If you need to run a script that relies on other files within the same folder, you can use the folder mode. This mode duplicates the entire folder into the experiment folder and then runs the main script. This is particularly helpful if you have a custom .encap.conf file in the folder that you want to use for the experiment or if your script depends on a configuration file located in the same folder. The folder mode is automatically activated if you provide a folder instead of a script to Encap. For example:

```bash
encap run examples/folder_script -n test
```

This command will copy the entire folder to the experiment folder and then execute the script called `run.*` in the folder.

Note that the script name can be different from `run.*` if it is specified with the `-f` argument, or if the folder contains a `.encap.conf` file with the `script_name` field set to the name of the script.

## Tracking Git Repositories

If you want to keep track of the commit in a git repository, add the following to your `.encap.conf` file:

```yml
git-track:
  - <repo_dir_1>
  - <repo_dir_2>
```

This configuration will write the commit hash of the current commit in the repository to the `.encap_history.conf` file in the experiment folder. This can be helpful if you want to keep track of the exact commit used for a specific experiment, in case you need to reproduce the results in the future.

## Force Commit Changes to Git (experimental)

If you often forget to commit your changes before performing a simulation, you can use `git-track-force`. This feature creates a new branch called `encap`. The `encap` branch is always automatically kept up to date with the current state of your git project. This is done by committing any changes on the `encap` branch and saving the hash of this commit in your experiment folder. This process ensures that you can always go back to the moment in time when you performed the experiment. Note that this procedure uses worktrees to ensure that your main branch remains untouched.

```yml
git-track-force: <repo_dir_3>
```

## Configuring SSH

You can execute scripts on a remote server through SSH. Encap mirrors the project folder on the remote, runs the experiment there, and pulls results back when it finishes — all in a single command.

```bash
encap run scripts/my_script.py -n <version_name> -vm <machine_name>
```

The same `-vm` flag works with `rerun` and `tail`. It can be combined with the Slurm flags to submit a Slurm job on the remote in one step.

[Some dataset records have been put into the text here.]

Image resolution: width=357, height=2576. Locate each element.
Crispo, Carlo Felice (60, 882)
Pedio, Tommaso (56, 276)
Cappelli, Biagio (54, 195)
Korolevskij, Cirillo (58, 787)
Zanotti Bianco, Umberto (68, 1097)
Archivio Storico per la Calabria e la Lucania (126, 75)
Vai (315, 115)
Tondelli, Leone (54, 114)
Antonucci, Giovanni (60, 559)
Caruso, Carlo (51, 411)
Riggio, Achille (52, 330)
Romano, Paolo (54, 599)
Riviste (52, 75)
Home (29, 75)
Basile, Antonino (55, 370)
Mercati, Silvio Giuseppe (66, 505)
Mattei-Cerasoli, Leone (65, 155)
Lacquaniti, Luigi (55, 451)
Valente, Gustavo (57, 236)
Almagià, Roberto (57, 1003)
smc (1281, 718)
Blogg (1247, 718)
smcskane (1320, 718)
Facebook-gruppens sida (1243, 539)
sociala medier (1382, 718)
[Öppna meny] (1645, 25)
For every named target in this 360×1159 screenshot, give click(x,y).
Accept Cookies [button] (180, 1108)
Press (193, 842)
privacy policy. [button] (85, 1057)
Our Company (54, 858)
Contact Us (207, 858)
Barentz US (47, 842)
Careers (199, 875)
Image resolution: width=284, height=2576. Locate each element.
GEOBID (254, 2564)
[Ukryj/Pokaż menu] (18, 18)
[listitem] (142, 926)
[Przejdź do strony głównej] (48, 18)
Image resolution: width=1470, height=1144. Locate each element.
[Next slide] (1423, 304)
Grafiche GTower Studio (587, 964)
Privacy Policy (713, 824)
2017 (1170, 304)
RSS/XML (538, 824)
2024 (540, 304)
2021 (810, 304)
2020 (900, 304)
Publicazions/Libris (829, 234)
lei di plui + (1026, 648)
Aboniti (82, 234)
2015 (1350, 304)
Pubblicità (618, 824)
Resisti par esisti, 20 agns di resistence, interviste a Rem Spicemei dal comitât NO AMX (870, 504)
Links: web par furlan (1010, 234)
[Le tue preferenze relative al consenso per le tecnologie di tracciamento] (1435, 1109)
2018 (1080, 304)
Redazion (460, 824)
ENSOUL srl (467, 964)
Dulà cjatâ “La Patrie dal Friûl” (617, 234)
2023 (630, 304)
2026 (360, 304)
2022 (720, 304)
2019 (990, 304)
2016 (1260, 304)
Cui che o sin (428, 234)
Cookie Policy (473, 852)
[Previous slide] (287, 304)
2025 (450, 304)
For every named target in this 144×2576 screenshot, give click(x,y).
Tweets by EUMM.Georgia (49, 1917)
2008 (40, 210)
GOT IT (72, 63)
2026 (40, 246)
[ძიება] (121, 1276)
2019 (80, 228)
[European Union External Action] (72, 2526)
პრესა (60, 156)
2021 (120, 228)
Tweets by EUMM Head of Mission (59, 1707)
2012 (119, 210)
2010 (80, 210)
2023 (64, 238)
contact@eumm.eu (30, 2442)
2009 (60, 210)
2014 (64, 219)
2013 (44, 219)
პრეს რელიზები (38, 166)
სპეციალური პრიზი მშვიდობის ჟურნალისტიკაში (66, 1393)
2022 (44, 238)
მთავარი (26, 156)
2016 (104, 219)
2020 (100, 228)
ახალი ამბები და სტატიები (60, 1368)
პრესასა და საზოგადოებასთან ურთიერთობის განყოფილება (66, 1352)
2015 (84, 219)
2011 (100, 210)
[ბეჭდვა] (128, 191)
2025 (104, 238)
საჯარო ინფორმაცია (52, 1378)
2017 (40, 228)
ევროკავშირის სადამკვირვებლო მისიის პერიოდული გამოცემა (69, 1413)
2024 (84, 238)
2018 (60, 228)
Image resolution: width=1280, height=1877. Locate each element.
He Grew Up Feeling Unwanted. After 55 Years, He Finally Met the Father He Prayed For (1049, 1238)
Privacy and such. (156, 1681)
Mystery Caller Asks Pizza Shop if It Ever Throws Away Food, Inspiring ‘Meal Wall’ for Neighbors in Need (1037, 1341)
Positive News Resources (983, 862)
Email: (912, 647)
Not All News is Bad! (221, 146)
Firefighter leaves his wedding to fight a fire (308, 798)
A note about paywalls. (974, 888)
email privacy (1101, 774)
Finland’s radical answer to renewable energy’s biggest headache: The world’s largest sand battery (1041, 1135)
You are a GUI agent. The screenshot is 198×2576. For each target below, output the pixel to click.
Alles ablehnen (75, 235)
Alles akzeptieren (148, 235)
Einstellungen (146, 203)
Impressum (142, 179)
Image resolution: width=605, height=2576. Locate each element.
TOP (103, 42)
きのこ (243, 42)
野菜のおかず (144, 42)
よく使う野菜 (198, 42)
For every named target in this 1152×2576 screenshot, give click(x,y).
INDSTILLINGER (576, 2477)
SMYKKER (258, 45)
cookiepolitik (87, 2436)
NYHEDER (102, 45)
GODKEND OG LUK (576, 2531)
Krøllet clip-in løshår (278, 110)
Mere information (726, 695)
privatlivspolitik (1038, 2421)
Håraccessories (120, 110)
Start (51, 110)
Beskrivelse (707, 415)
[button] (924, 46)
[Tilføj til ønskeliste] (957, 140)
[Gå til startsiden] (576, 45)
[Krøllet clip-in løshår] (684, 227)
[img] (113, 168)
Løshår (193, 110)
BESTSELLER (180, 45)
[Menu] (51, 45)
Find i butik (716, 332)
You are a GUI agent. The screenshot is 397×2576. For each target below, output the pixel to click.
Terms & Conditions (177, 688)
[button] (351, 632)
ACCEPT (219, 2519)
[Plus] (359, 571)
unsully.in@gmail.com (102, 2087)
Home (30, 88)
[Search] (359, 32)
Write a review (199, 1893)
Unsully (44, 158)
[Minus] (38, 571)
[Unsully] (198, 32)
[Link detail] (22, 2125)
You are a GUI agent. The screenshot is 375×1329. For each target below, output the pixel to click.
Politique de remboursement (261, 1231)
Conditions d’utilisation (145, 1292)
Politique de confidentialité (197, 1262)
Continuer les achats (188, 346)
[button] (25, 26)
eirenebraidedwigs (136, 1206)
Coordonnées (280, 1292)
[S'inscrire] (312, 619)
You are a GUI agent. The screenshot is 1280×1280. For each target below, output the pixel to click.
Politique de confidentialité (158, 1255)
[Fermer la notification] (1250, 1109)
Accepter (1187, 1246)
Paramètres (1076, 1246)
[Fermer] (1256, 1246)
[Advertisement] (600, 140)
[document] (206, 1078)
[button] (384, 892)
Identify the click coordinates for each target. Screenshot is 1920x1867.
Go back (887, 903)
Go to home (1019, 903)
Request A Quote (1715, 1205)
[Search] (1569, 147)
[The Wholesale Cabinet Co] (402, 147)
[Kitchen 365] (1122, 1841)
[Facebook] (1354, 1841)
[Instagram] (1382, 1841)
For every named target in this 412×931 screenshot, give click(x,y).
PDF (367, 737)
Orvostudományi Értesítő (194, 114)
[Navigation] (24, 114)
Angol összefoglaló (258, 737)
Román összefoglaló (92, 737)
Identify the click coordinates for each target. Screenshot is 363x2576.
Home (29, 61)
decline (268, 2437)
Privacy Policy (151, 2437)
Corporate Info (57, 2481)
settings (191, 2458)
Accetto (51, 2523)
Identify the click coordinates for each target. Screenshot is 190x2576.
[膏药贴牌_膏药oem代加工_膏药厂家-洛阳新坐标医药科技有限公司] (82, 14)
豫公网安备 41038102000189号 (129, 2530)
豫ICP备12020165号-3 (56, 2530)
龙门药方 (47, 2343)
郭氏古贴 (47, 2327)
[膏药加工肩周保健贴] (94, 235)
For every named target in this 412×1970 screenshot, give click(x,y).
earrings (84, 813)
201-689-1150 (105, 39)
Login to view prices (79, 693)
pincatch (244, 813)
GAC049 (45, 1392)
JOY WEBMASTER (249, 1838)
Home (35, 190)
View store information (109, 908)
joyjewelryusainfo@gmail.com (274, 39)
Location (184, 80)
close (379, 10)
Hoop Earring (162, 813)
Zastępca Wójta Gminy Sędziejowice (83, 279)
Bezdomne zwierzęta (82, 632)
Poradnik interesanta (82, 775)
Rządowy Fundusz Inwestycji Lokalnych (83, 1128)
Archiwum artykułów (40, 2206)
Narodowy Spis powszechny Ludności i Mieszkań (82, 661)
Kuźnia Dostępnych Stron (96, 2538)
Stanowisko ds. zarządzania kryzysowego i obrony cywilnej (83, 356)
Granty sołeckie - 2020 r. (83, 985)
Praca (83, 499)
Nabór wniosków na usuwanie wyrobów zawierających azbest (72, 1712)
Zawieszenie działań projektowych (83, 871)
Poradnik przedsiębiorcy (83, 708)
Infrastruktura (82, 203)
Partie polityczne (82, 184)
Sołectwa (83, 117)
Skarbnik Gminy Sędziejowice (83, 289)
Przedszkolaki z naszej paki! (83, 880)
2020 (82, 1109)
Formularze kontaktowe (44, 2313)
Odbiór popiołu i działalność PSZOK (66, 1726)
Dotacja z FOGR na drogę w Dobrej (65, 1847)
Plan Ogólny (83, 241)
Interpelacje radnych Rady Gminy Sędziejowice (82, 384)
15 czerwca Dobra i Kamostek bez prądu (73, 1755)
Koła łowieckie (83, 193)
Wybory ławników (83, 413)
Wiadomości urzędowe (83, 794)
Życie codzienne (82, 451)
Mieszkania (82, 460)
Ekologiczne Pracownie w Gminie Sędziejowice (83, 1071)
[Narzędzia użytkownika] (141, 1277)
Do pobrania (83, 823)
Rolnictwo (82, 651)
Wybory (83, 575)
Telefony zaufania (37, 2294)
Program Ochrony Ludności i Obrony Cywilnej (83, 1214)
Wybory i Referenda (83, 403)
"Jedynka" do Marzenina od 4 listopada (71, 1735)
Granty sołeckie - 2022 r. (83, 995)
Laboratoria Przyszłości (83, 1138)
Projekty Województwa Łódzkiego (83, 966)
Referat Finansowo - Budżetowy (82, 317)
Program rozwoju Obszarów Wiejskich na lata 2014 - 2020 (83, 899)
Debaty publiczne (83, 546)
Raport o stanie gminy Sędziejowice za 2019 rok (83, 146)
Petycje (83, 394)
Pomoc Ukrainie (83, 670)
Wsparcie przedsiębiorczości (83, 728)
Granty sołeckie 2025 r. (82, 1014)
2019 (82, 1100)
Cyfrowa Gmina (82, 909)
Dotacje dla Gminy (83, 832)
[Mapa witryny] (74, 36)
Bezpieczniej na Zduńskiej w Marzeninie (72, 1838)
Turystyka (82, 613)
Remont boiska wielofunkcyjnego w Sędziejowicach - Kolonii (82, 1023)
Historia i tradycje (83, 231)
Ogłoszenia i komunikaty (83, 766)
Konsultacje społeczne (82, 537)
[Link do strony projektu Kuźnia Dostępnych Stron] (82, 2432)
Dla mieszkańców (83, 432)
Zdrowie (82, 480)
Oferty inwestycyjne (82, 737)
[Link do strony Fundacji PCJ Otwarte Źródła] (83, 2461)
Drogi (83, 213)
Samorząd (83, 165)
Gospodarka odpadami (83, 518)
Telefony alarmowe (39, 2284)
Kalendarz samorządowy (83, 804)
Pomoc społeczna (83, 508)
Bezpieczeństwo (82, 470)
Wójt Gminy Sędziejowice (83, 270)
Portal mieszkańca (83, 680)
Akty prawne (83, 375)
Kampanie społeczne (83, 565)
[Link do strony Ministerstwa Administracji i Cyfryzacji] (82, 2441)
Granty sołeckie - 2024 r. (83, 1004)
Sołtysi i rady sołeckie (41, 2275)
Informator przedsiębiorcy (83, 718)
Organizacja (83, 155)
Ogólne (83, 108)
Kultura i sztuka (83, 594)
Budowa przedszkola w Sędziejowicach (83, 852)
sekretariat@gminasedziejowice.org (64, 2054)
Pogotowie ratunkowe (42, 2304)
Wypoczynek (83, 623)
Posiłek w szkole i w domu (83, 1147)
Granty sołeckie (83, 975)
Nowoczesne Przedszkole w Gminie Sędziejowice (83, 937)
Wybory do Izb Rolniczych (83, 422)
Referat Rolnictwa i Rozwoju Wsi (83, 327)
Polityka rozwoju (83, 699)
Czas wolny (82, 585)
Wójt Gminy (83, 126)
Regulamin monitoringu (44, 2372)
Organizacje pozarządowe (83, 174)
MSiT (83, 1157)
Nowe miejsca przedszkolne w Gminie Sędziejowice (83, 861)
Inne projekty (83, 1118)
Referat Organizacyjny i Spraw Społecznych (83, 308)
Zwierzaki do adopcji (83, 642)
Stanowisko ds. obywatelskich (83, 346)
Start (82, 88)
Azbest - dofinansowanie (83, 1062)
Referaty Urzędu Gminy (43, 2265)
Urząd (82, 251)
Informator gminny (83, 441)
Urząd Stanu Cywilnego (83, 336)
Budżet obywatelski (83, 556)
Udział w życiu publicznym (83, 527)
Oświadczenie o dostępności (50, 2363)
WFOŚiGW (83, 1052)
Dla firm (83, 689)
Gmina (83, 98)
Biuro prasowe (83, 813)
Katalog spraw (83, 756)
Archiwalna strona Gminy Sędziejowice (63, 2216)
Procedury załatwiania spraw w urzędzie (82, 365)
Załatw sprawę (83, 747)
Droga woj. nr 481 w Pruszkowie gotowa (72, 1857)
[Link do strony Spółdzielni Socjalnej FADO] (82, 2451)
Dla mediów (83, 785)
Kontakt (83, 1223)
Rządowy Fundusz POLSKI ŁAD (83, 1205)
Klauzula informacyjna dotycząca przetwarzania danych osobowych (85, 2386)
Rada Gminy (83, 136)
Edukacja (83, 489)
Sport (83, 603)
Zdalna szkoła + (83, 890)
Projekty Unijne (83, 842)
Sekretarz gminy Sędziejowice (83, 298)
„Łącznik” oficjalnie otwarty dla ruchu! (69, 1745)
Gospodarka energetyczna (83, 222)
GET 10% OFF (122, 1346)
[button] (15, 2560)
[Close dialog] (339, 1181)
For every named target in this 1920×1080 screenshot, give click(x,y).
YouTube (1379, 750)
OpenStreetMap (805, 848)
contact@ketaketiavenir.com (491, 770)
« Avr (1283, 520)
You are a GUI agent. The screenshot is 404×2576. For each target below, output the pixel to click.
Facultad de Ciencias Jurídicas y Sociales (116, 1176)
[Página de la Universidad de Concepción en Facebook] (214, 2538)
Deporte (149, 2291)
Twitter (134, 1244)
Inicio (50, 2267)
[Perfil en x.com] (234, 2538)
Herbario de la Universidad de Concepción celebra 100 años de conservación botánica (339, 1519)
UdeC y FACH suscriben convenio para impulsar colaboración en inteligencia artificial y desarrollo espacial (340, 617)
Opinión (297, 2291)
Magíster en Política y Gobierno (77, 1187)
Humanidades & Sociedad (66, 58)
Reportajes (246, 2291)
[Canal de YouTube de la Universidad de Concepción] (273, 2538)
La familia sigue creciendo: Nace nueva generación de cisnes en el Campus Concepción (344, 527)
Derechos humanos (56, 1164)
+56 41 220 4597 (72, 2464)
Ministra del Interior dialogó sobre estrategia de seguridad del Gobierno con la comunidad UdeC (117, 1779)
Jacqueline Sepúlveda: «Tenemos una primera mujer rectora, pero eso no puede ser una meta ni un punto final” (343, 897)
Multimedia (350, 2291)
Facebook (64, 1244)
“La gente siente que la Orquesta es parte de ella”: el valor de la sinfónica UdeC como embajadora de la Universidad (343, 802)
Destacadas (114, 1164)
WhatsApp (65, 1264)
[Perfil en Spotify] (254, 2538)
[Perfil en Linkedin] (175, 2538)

Transfers in both directions use `rsync`, so only changed files cross the network and mtimes are preserved. If you ever need to bypass the change-detection (for example after a clock-skew incident on the remote), use `-fp` / `--force-push` to transfer regardless of timestamps:

```bash
encap run scripts/my_script.py -n <version_name> -vm <machine_name> -fp
```

The configuration file is located at `~/.encap/config.yml`:

```yml
file_extension:
  py: python -u
  sh: bash

projects:
  <dir_in_local_machine>:
    dir: <dir_in_remote_machine>
    ssh:
      user: <username>
      <machine_name>:
        ip: <ip>
```

### Ignore SSH output

```yml
ssh_ignore: ["X11 forwarding request failed on channel"]
```

### Excluding files from rsync

Push (local → remote) and pull (remote → local) have separate exclude lists, since they usually have opposite intent.

```yml
rsync_exclude_push: [".git", "__pycache__", "*.hdf5"] # don't ship up
rsync_exclude_pull: ["__pycache__"] # don't bring back
```

The legacy single `rsync_exclude` key is still accepted and is treated as an alias for `rsync_exclude_push`.

## Configuring Google Cloud

TODO

That's an overview of the main features and configurations for the Encap tool. You can use it to efficiently manage your computational experiments and ensure that your results are reproducible. If you have any questions, or want to contribute to the project, feel free to leave an issue.